De juin 1959 à mai 1960, le groupe édita vingt numéros de son journal L’Ordre Libre, un bulletin très modeste prenant la forme de simples feuilles A4 agrafées ensemble. Un numéro exceptionnel sortit en 1965, ce qui prouve la longévité du groupe. La revue était surtout le fruit du travail de Joseph DE SMET, son éditeur responsable, secrétaire et aussi principal rédacteur. On relèvera encore la participation assez régulière de Hem DAY. En annexe de certains numéros, se trouvaient aussi des tracts du W.R.I.
L’Ordre Libre était avant tout un lieu d’échange, d’information, et de promotion de la pensée libre. Il regorgeait d’articles faisant référence à des grands penseurs anarchistes comme Domela NIEUWENHUIS, Barthélémy DE LIGT, Francisco FERRER, Rudolf ROCKER, Victor CONSIDERANT (le disciple de FOURIER), à la pensée non-violente indienne (KRISNAMURTI ou GANDHI) ainsi qu’à l’individualisme de NIETZSCHE et STIRNER. Notons que l’on retrouvait souvent traités les mêmes thèmes et les mêmes personnalités que dans la revue Pensée et Action ou, plus tard, dans Les Cahiers de Pensée et Action, ainsi que dans la bibliothèque personnelle, aujourd’hui éparpillée mais principalement conservée à la Bibliothèque Royale, de Hem DAY, grand admirateur de ces penseurs.

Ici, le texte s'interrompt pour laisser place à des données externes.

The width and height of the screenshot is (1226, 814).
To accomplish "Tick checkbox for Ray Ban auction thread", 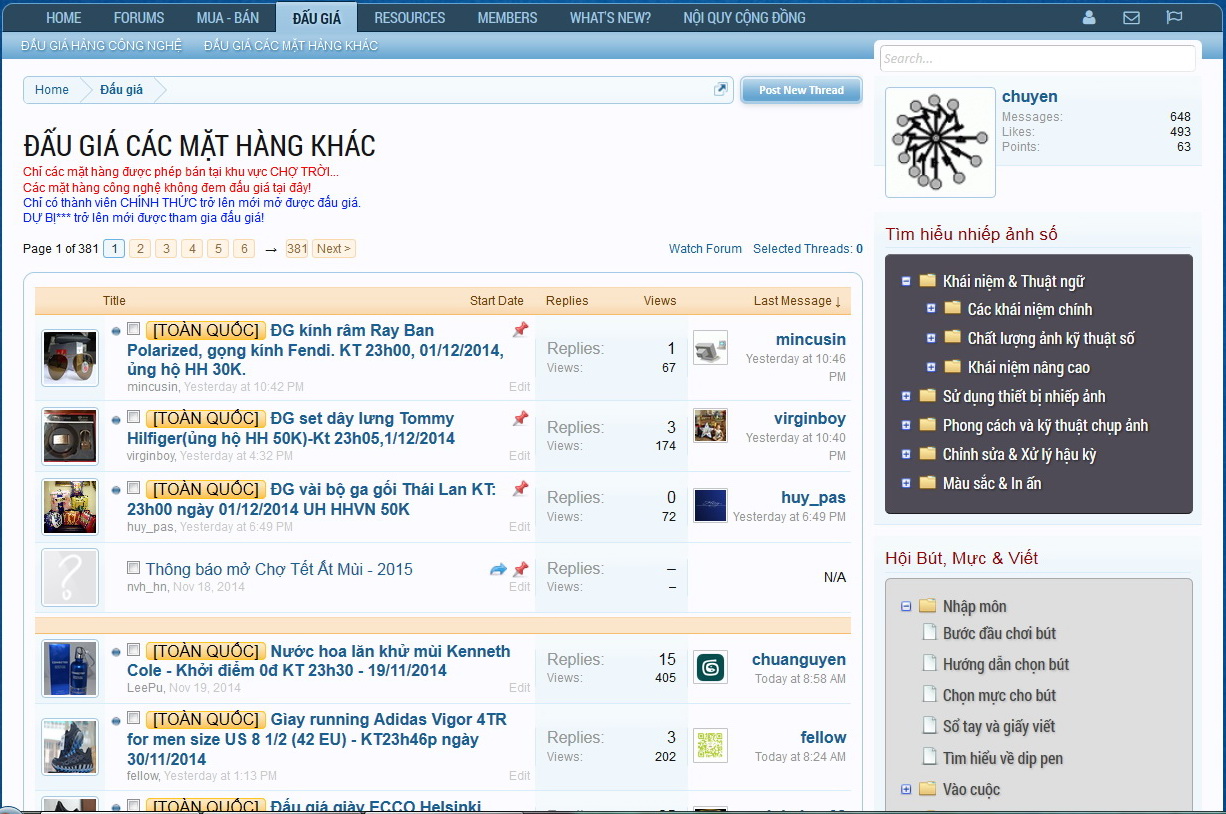I will [x=134, y=329].
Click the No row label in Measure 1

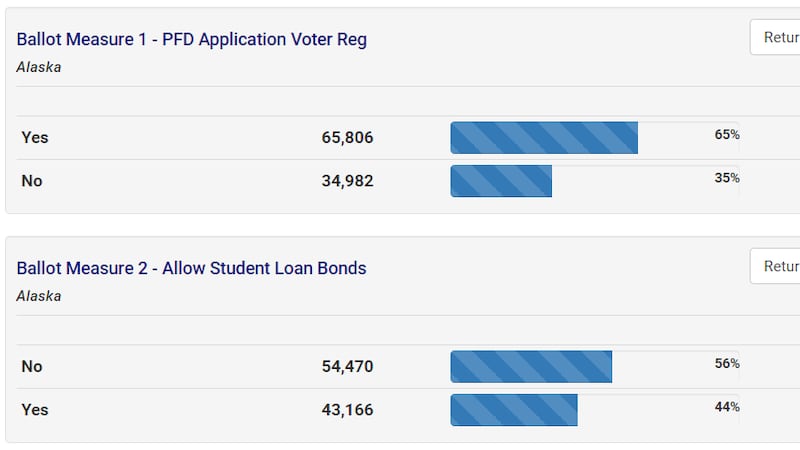[32, 181]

La revue était bien accueillie tant en Belgique qu’à l’étranger (France, Hollande, Allemagne, Angleterre, États-Unis, Uruguay ). Cela ne l’empêcha pas de connaître très tôt des problèmes financiers. L’année 1959 n’a pas amené de pertes, mais les comptes se sont soldés par un résultat nul, si bien que le cercle se trouva contraint de faire de nombreux appels aux dons pour couvrir les frais que demandait la gestion du groupe et de ses activités. Ces problèmes vont dans un premier temps être résolus par les dons, mais cette amélioration sera de courte durée. Un des principaux généreux donateurs fut E. GARCET, membre de l’I.R.G. Une fois encore, la principale cause de ces problèmes financiers était que de nombreux numéros étaient envoyés à titre publicitaire à des sympathisants potentiels ou amis. On décida de stopper cette politique, si bien qu’à partir du douzième numéro, le bulletin ne fut plus envoyé qu’aux membres en ordre de cotisation. Pour continuer néanmoins la propagande, le groupe va éditer des tracts reprenant les principales idéologies développées par le groupe, qui seront vendus à des distributeurs désireux de propager l’idéal anarchiste. En dépit de tous ces efforts, les finances ne vont pas s’améliorer. Ainsi, le bulletin devra conserver sa présentation rudimentaire pour limiter les coûts de publication, ce qui donna lieu à des plaintes de certains lecteurs. Ces remarques négatives furent peut-être l’une des causes de la suppression de la revue, qui constituait, selon son éditeur, une mauvaise façade publicitaire pour le cercle.